━━ ИСХОДНЫЙ ТЕКСТ

В античной комедии намечен также богоборческий (ст.1190) и тираноборческий (ст.1075) пафос птичьего города-утопии, который будет мешать небожителям питаться чадом от жертвоприношений (ст.1519). Новое поселение в романе Яхиной также основано на атеизме, хотя в восточной поэзии звучит тема богоискательства.
Аристофан травестирует мотивы гипотетической праосновы («праматери») поэм Аттара и Навои, варьируя тему встречи с Симургом или Абсолютом. Античная комедия завершается примирением с богами. Греческие птицы встречаются с небожителями на свадебном пире, на котором угостят их собой, то есть тушками «репрессированных» птиц. Небожители, принимающие кровавые жертвоприношения, подобны демонам. Это примирение на крови и радость на страдании. Это апокалиптический антихристов пир, травестирующий встречу в Абсолютом в художественном мире Аттара и Навои.

━━━━
━━ БЛОК ДАННЫХ

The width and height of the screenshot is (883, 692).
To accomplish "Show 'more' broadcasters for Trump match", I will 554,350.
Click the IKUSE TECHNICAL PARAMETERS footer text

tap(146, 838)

━━━━

ЧТО НУЖНО СДЕЛАТЬ: Перескажите кратко в виде списка абзац исходного текста, который начинается словами «Аристофан травестирует мотивы», и сохраните его основные факты.

РЕШЁННАЯ ЗАДАЧА:
- Аристофан травестирует мотивы гипотетической праосновы поэм Аттара и Навои, варьируя тему встречи с Симургом или Абсолютом.
- Античная комедия завершается примирением с богами. Птицы встречаются с небожителями на свадебном пире, где их угостят тушками «репрессированных» птиц.
- Небожители, принимающие кровавые жертвоприношения, подобны демонам. Это примирение на крови и радость на страдании.
- Этот апокалиптический антихристов пир травестирует встречу с Абсолютом в художественном мире Аттара и Навои.